If you give some people an inch, they will take a mile. Now, imagine that you give others free rein over you, what do you think will happen? Unfortunately, there are some people in this world that simply wait for their opportunity to take advantage of a good person. In fact, I would argue that many people do. So, be careful who you are too nice to.

2. People will not respect you.

When you allow people to take advantage of you, they will not respect you. Respect is something that we pretty much have to demand, and it has a lot to do with how we carry ourselves. If you don’t respect yourself enough to set boundaries, other people will not respect you either.

3. When you try to assert boundaries, no one will respect them.

Eventually, you will have to assert boundaries. But, after you have had someone take free rein over you, when you do finally assert boundaries, they likely won’t believe you. In turn, they won’t respect them, and will continue to cross them.

4. Your needs will not get met.

When we get caught up in a cycle of putting other people’s needs before our own, it can be hard to meet our own needs. Additionally, because you want to please others, you may feel like you are a burden for asking for help. What you have to understand is that you are a person, with needs of your own.

5. Your self-care will go out the window.

Our actions not only speak to others, but to ourselves. When we fail to set boundaries with others, we send our brain the message that we are not worthy. And boundaries are an important part of self-care.

6. You will develop unrealistic expectations for others.

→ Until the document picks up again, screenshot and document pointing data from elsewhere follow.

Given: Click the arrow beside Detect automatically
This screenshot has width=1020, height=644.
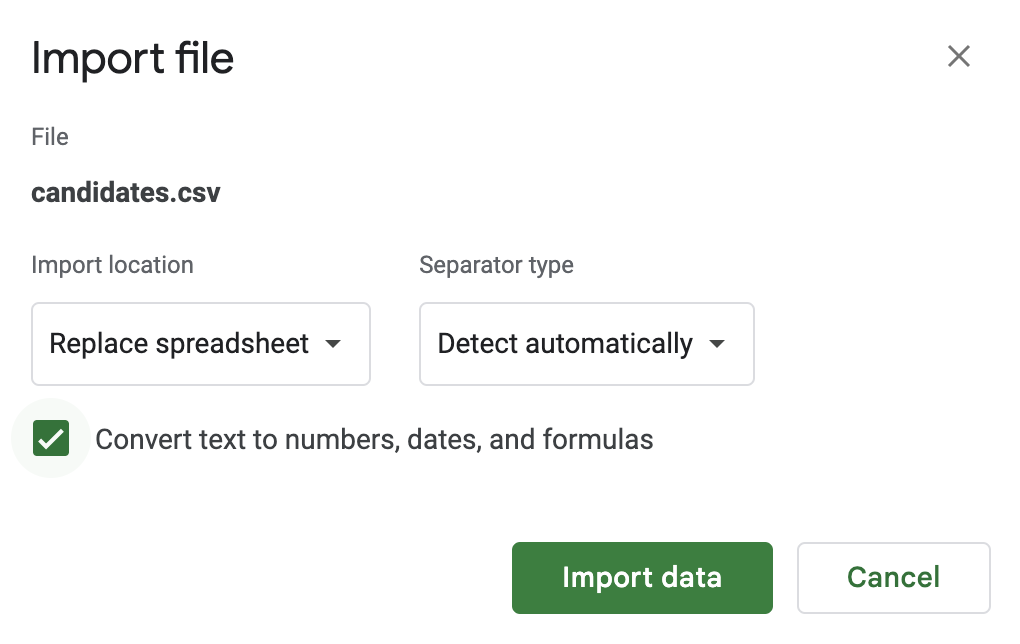Looking at the screenshot, I should click(x=717, y=344).
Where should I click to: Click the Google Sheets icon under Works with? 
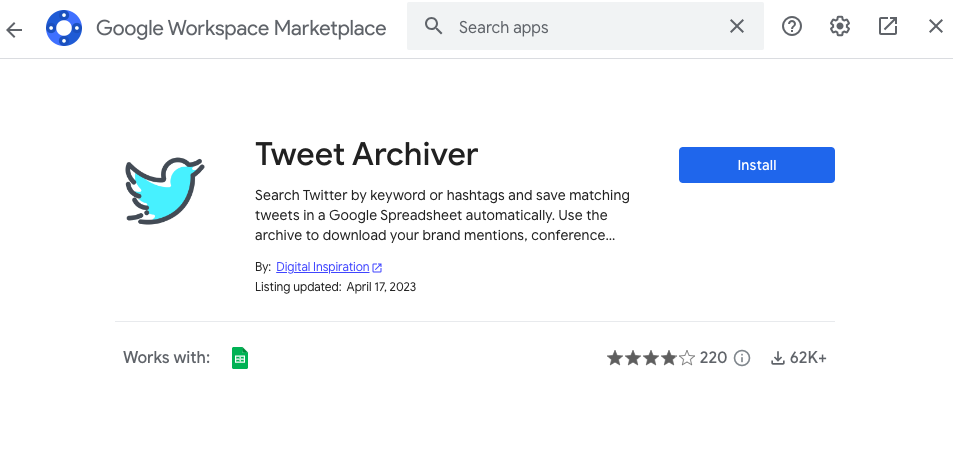click(240, 358)
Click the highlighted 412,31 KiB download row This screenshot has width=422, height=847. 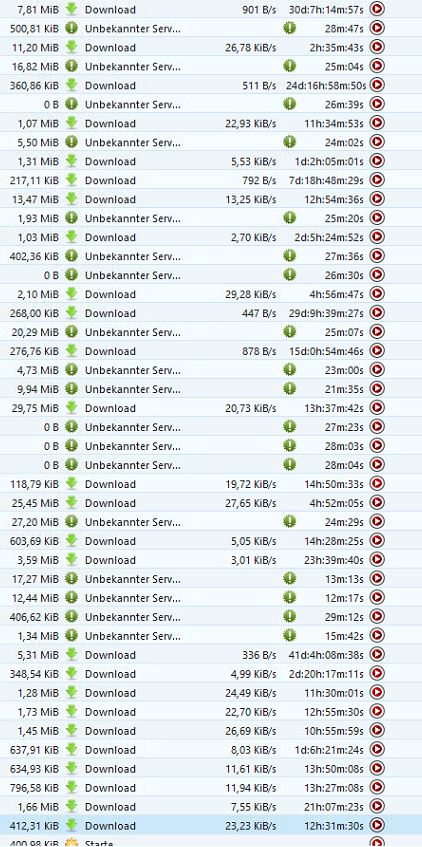211,825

By being ‘too nice,’ to others, you are also sending yourself the message that this is the normal way in which people behave. Because of that, your standards for other people will rise. However, most people don’t operate in that manner, so you will end up disappointed and disheartened by them.

7. People will use you.

There are some people who thrive off of taking advantage of well-meaning people. While to a good-hearted person, it may be hard to imagine taking advantage of people, not all people have the best intentions. And if you let them, some people will use you up until you put your foot down.

8. Your relationships will be one-sided.

There isn’t anything wrong with being nice, but people who are too nice go above and beyond even in situations where they shouldn’t. Oftentimes, this works against the person who is nice, because it can cause relationships to become one-sided. When you are constantly doing and doing for other people, and expect nothing in return, they grow accustomed to that.

9. People will perceive you as weak.

In the real world, when someone is too nice, it can make them be misunderstood as weak. When dealing with people, this leads to bad situations, and in the business world, people simply won’t take you seriously.

10. You will attract the wrong people.

Another major problem with being too nice, is that our vibe is what attracts others to us. And some of the worst people will come out of the woodworks when you are super nice to them.

11. People will be skeptical of you.

Of course, another issue is that some people will perceive you as fake. Because most people are the opposite of ‘too nice,’ when you greet someone with that type of energy, they are going to view you as too good to be true, which will make them skeptical of you.

12. You will begin to resent people.

Over time, as you allow others to take advantage of you, eventually you are going to grow tired. And because you are always trying to go above and beyond for everyone else, when the burnout becomes real, resentment is eventually going to take hold.

13. You will become a people-pleasing mess.

Trying to make everyone happy is impossible. Some people cannot be pleased, and there is absolutely no way one person can make everyone happy. And the more you try, the harder it will be. Eventually, you will be a fragment of who you once were.

14. You will end up with too much on your plate.

When you are too nice to everyone, you may tend to tell everyone yes. However, one person can only do too much. Eventually, you are going to end up with too much on your plate.